◆ **Directions**: Lines outside the range are not wanted. Give again exactly the lines between the line holding "Identify the click" and the line holding "[button] (1179, 74)", inclusive, from the listing below.

◆ **Data extracts**:

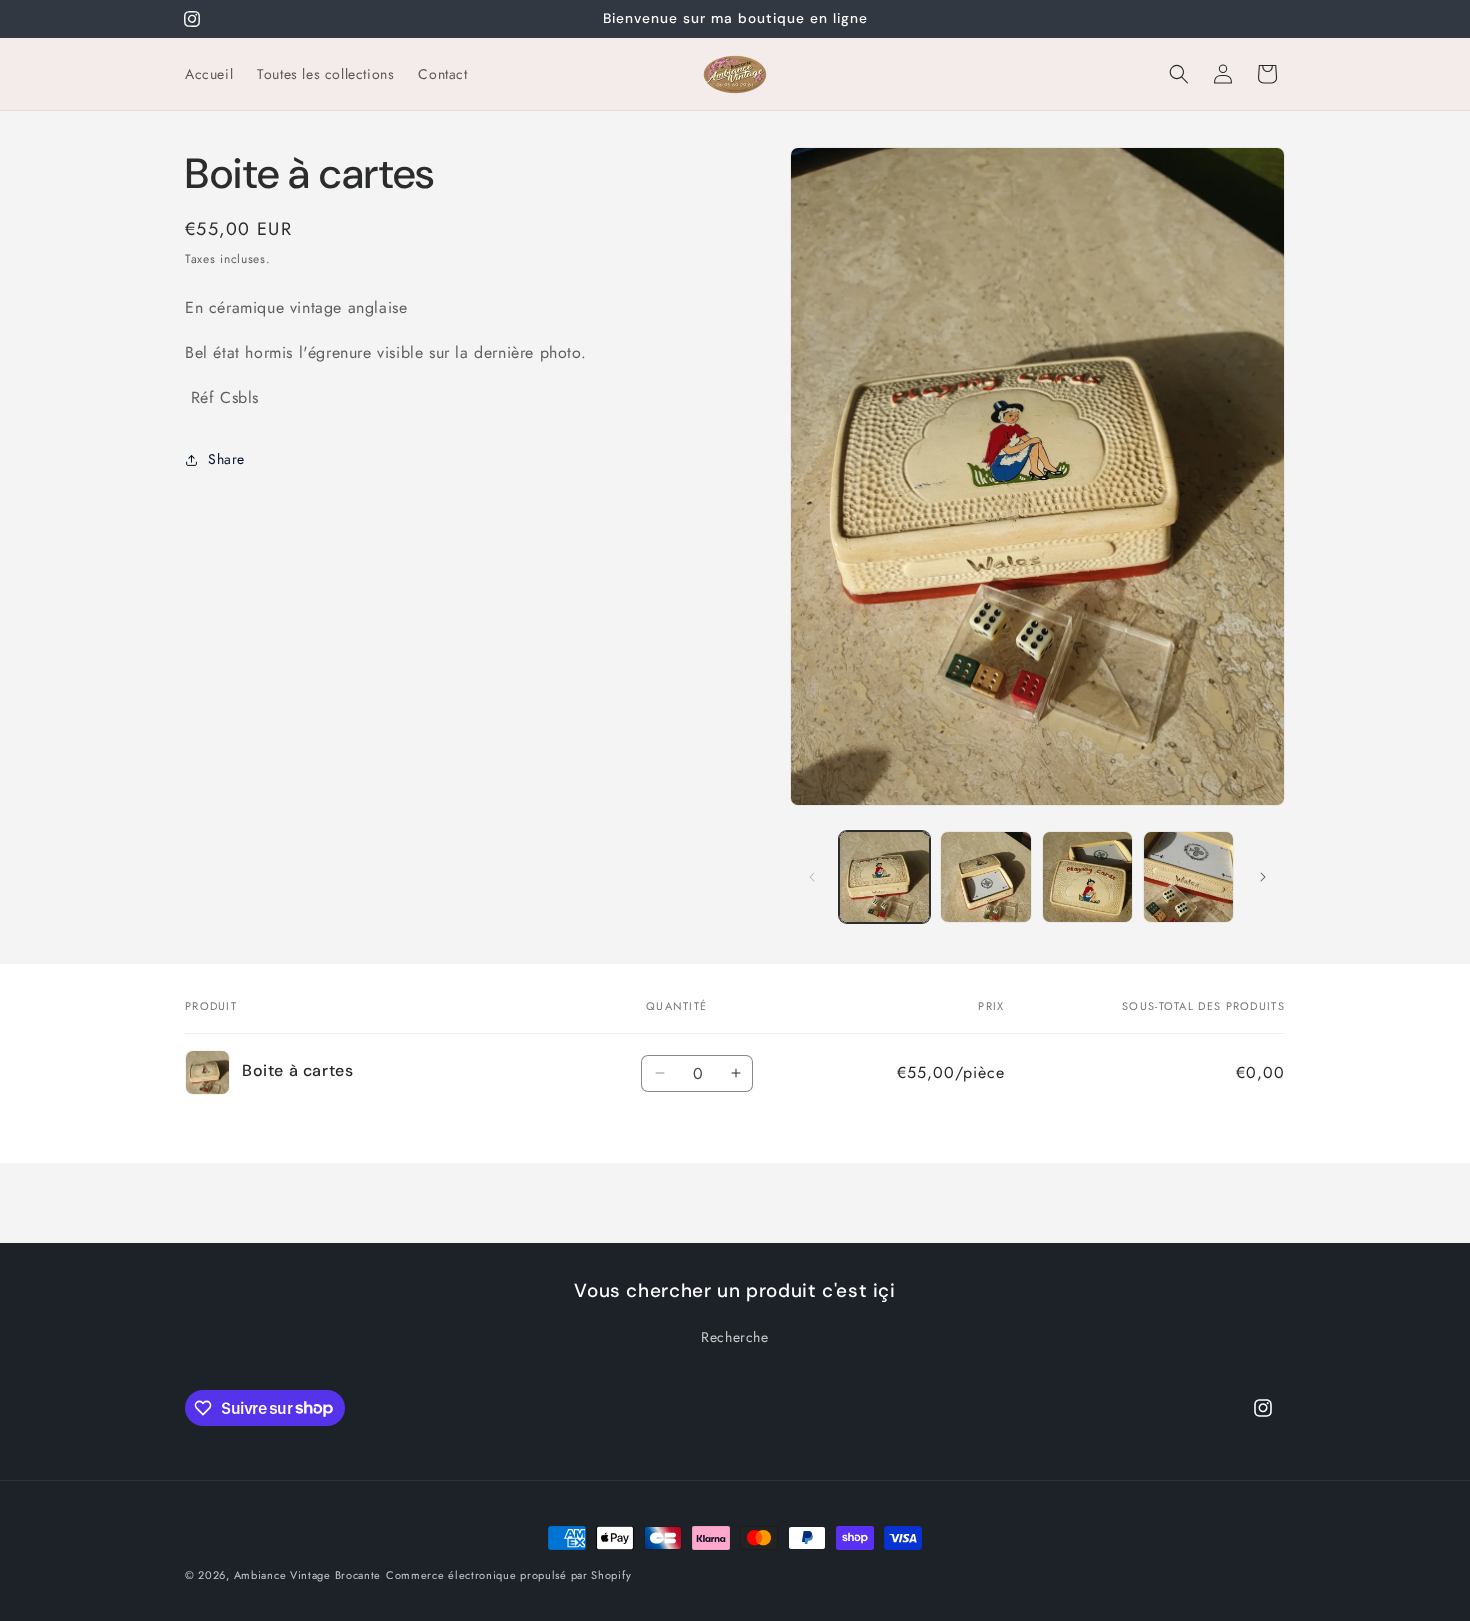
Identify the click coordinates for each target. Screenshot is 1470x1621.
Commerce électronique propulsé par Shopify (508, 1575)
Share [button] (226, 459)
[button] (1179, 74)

...

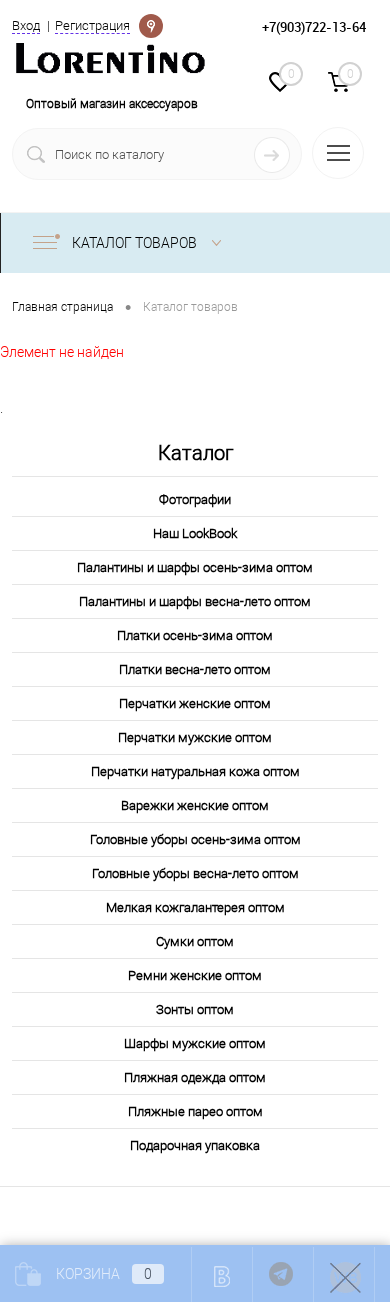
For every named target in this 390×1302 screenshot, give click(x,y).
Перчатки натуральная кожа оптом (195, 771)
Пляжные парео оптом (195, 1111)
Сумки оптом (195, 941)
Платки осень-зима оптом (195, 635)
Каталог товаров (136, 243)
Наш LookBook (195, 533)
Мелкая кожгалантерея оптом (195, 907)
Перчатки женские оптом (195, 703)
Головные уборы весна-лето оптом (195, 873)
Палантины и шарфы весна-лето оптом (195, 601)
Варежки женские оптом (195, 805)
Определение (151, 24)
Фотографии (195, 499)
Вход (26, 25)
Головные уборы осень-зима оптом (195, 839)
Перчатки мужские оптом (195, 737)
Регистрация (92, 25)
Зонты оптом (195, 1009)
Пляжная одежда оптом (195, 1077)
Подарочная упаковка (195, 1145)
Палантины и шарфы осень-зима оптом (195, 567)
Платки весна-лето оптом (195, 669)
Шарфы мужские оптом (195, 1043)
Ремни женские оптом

* * *

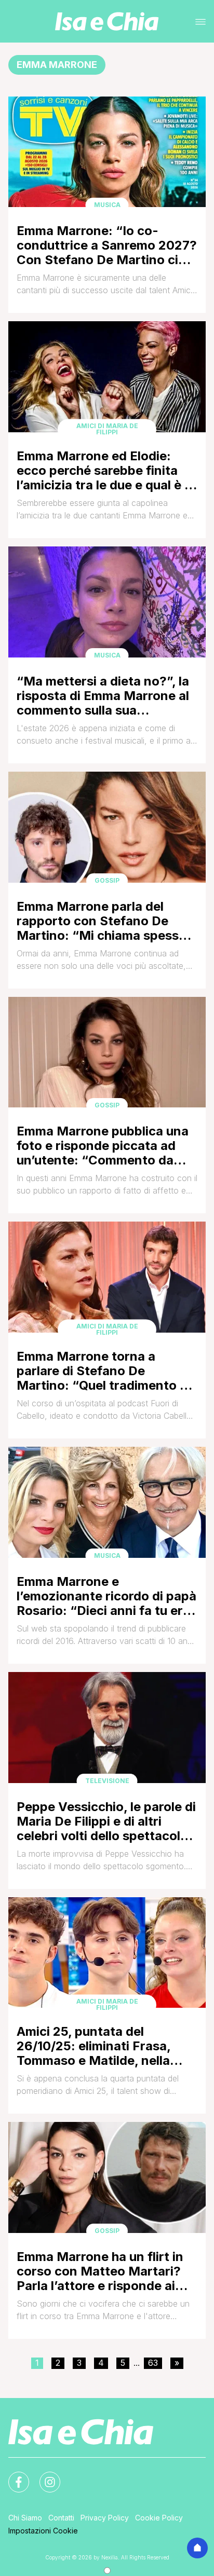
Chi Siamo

◆ **Exercise response**:
Identify the click coordinates for each target. Screenshot is 1470x1621.
Commerce électronique propulsé par Shopify (508, 1575)
Share [button] (226, 459)
[button] (1179, 74)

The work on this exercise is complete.